コード補完は、あなたがタイプする毎に選択候補の数を減らし、あなたは単にEnterをたたくだけで、選択された候補を入力することができます。:
あなたは、各メソッドが属するモジュールと、メソッドが受け付けるパラメータを見ることができます。メソッド/クラス/モジュールの名前とパラメータを素早く入力できるというのは、コード補完機能があなたを助ける、数ある手段の中の一つでしかありません。またも非常に便利なのは、コード補完機能はクラス/メソッド/モジュール/キーワードなどのそれぞれに対し、ドキュメント (RubyDoc) を表示してくれると言うものです。
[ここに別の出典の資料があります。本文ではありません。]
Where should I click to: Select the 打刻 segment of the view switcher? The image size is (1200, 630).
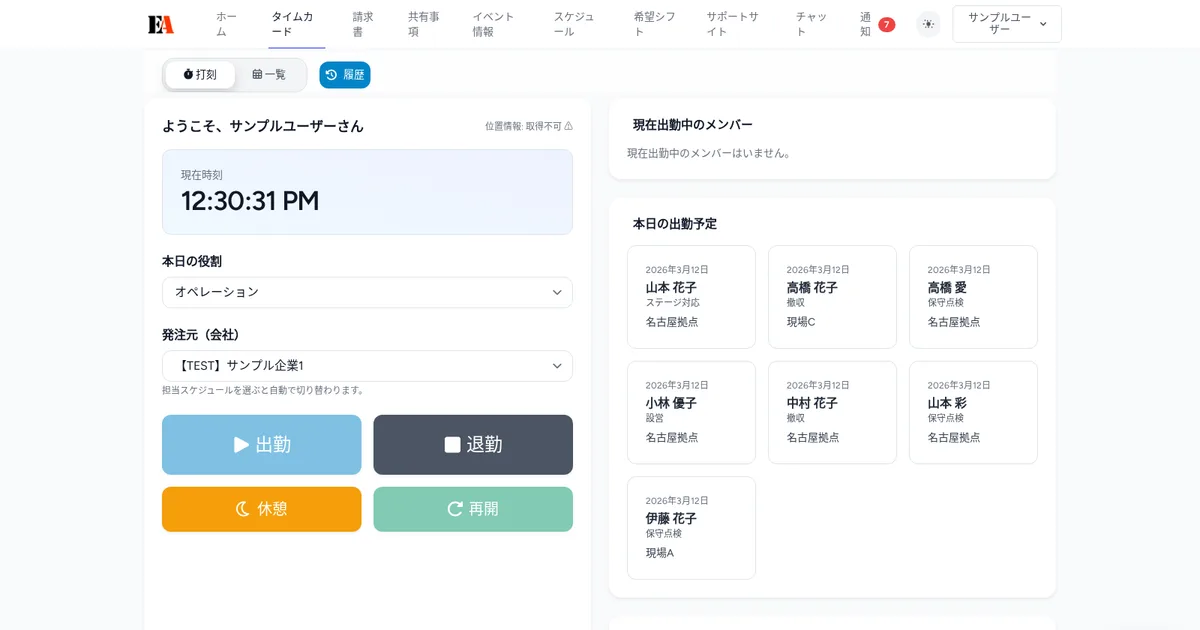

ドキュメントに簡単にアクセスできると言うのは、初心者や、他の言語からRubyに移行しようとしている開発者にとって特に便利です。あなたは、コード補完機能を使って、開発しながらAPIを学ぶと言うことができます。これは言語とそのAPIを学習する上で、前もって詳細を学習するよりも、より親しみやすい方法です。さらに、多くの開発者は学習する際に実際に経験してみることを好みますし、Rubyのクリーンな言語仕様とAPIはそれを易しく、楽しくしてくれることでしょう。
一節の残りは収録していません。